◆ Directions for this task ◆
Please reproduce every one of the rows below word for word, leaving out the pictures.

◆ Data provided ◆
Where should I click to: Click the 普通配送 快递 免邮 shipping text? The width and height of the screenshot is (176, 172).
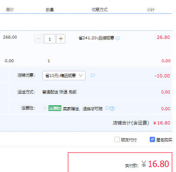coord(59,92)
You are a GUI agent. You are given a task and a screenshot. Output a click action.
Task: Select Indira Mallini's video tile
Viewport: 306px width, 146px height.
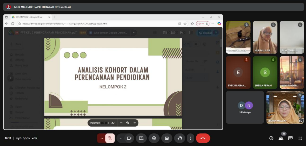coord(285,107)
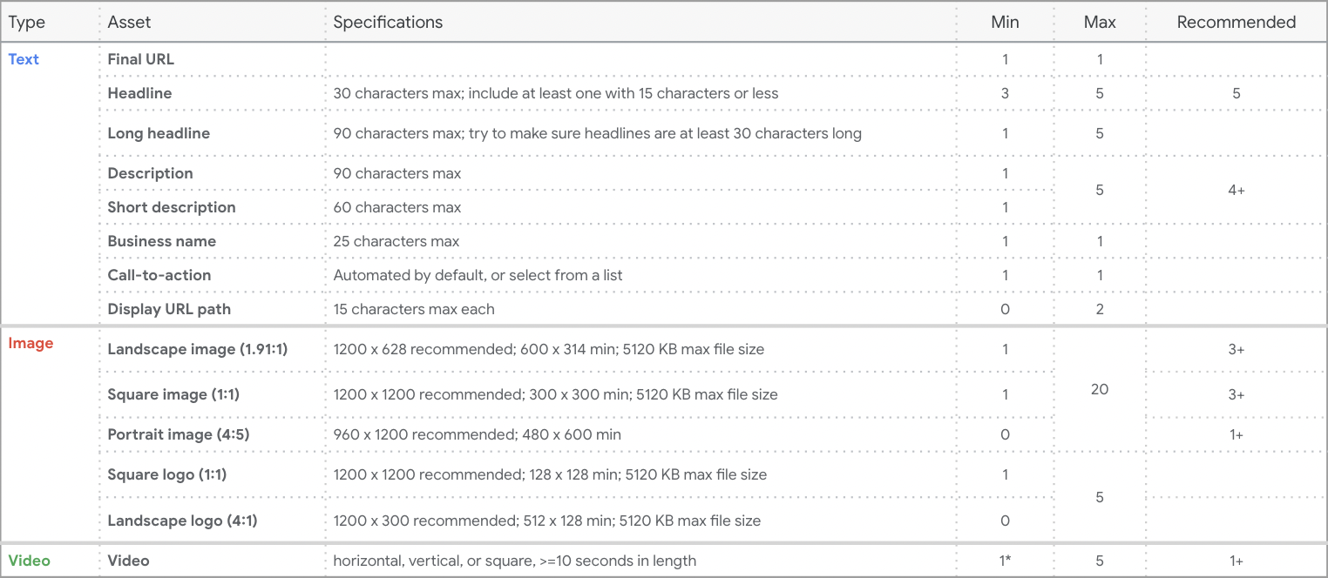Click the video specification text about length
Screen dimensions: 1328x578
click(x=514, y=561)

◆ Exercise result ◆
Where should I click to: Click the 普通配送 快递 免邮 shipping text? The width and height of the screenshot is (176, 172).
coord(59,92)
You are a GUI agent. You are given a task and a screenshot. Output a click action.
Task: Select Indira Mallini's video tile
Viewport: 306px width, 146px height.
coord(285,107)
Click the video specification text about length
Screen dimensions: 1328x578
click(x=514, y=561)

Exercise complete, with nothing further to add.